Extract.
Lee Shulman, distinguished President of the Carnegie Foundation for the Advancement of Thinking, was first to lend his imprimatur to Fuhrman’s presidency. “In ancient times, one did not reliably go ahead with a coronation without checking the signs. One was interested in finding out whether it augured well…you brought together your most respected soothsayers…that’s what we’re here for. Susan wants to be sure that all the augurs are promising,” began Shulman with a touch of eloquent humor.
Shulman challenged TC to wrestle with finding the right balance between “disengagement”—the ability to step back from “the everyday world and its troubles” to undertake thoughtful research and problem solving—and “engagement” in real world problems. He urged TC to follow a path of greater engagement: “There is a change coming in American higher education, and that change is that [universities] are disengaging from disengagement…The engaged university… maintains the highest levels of academic and professional excellence without having to sacrifice its responsibilities to serve the greater community,” he exhorted.
Following Shulman on the dais, a panel of “augurs” offered expert opinions on how TC should promote the highest quality research, one of Fuhrman’s stated goals as TC president. Edmund Gordon, founder and director of TC’s Institute for Urban and Minority Education, urged Fuhrman to build a critical mass of scholars in both theoretical and real world disciplines: “Some will need to focus on the complementarities between teaching and learning that occur in school and some on the teaching and learning that occur in life,” he opined.
Ellen Lagerman, Professor of History and former dean of Harvard’s GSE, held out three practical recommendations for improving the caliber of educational research at TC: (1) TC should establish a core curriculum for all students encompassing a set of common readings, such as classic works by John Dewey; (2) masters students should take one required course built around a discussion of significant burning questions, which indeed might help establish a set of national priorities for study; and (3) doctoral students should be savvy users of qualitative and quantitative research methods to answer they questions they ask. She added, “I’d hope that all TC doctoral students are familiar with the wide range of outlets to disseminate the findings of their work. They should of course know how to write cogent articles, books and reports. But they should also know how to give talks, how to curate exhibitions, how to develop questions for the Web, and even give testimony.”

What to do.
a - Answer these questions from the passage on Fuhrman's presidency, one answer per line:
(i) What organization did Lee Shulman head?
(ii) What institute did Edmund Gordon found and direct?
(iii) Whose classic works did Ellen Lagerman give as an example of common readings?
b - Rewrite the stretch of the passage on Fuhrman's presidency from "Lee Shulman, distinguished" through "of eloquent humor.", changing "soothsayers" to "seers".
The material after the passage isn't needed for anything here.

Given information.
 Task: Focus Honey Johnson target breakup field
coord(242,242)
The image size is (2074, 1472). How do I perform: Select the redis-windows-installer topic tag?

Responses to the exercise.
a -
(i) The Carnegie Foundation for the Advancement of Thinking
(ii) TC's Institute for Urban and Minority Education
(iii) John Dewey's

b -
Lee Shulman, distinguished President of the Carnegie Foundation for the Advancement of Thinking, was first to lend his imprimatur to Fuhrman’s presidency. “In ancient times, one did not reliably go ahead with a coronation without checking the signs. One was interested in finding out whether it augured well…you brought together your most respected seers…that’s what we’re here for. Susan wants to be sure that all the augurs are promising,” began Shulman with a touch of eloquent humor.